How does offset in XGBoost is handled in binary:logistic objective function

arinadak · April 22, 2019, 4:52pm

I am working on a mortality prediction (binary outcome) problem with “base mortality probability” as my offset in the XGboost problem.
I have used gbtree booster and binary:logistic objective function. In my data data I have multiple observations/records having same X values but different offset values.

As per my understanding (please correct me, if wrong) the XGBoost under binary:logistic setup tries to fit a model of below representation. log(p/1-p) = offset + F(x). Where F(x) is optimized (for a specific loss function) using splits with various X values.

Thus, when the X values are exactly same, to get the F(x), I can use the predicted output (with outputmargin = True option) and subtract the offset from here. However, when I got the output, it turned out in the above mentioned approach, I am getting different values F(X) for a same set X. I believe the way offset is handled internally in the XGBoost is different from my understanding. Can anyone explain me this method/mathematical formulation of handlng offset.

I am specifically interested in extracting the value of F(x) (as this is additional information the model is providing) by adjusting the model prediction from the offset values.

Here are the sample codes:

library(xgboost)
x1 = runif(1000)
y1 = as.numeric(runif(1000)>.8)
y2 = as.numeric(runif(1000)>.8)
off1 = runif(1000)
off2 = runif(1000)

#stacking the data to have same X values
x= c(x1,x1)
y = c(y1,y2)
off = c(off1,off2)

length(unique(off)) # shows unique 2000 values
length(unique(x)) # shows unique 1000 values, i.e. each X is repeated once (as expected)

fulldata = cbind.data.frame(x,y,off)

train_dMtrix = xgb.DMatrix(data = as.matrix(x),
label = y,
base_margin = off)

params_list=list(booster = “gblinear”, objective = “binary:logistic”, eta = 0.05,
max_depth= 4, min_child_weight = 10, eval_metric = ‘logloss’)

set.seed(100)

xgbmodel = xgb.train(params = params_list, data = train_dMtrix, nrounds=100)

Getting the prediction in link format

fulldata$Predicted_link = predict(xgbmodel, train_dMtrix, outputmargin = TRUE)

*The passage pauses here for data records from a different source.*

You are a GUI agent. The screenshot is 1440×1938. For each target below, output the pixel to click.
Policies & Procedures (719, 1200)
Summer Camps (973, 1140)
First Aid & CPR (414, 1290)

Assuming Predicted_link = offset + F(x), calculating F(x) for each values of X

fulldata$F_x = fulldata$Predicted_link - fulldata$off

As per my understanding, since the F(X) in purely independent of offset, the model predictions of F_x (not the predicted probability) should be exactly same for same values of x, irrespective of the corresponding offsets. Given I have 1000 distinct X values, I’m expecting 1000 distinct F_x values

length(unique(fulldata$F_x))

shows almost 2000 unique values, which is contrary to my expectation.

hcho3 · April 22, 2019, 5:03pm

This is not the case. The base_margin parameter specifies the base function

base(x_i) = base_margin(i)

from which boosting starts.

Recall that in gradient boosting, each new decision tree is fit using the residuals between the prediction of the current ensemble and the true label. The base function is used for fitting the first decision tree. (By default, the base function is base(x) = 0.5, and you can override it using base_margin vector.)

If you assign different margin to data points, the residuals used in boosting will be different for the first boosting round, so your assumption about F(x) being independent of offset does not hold.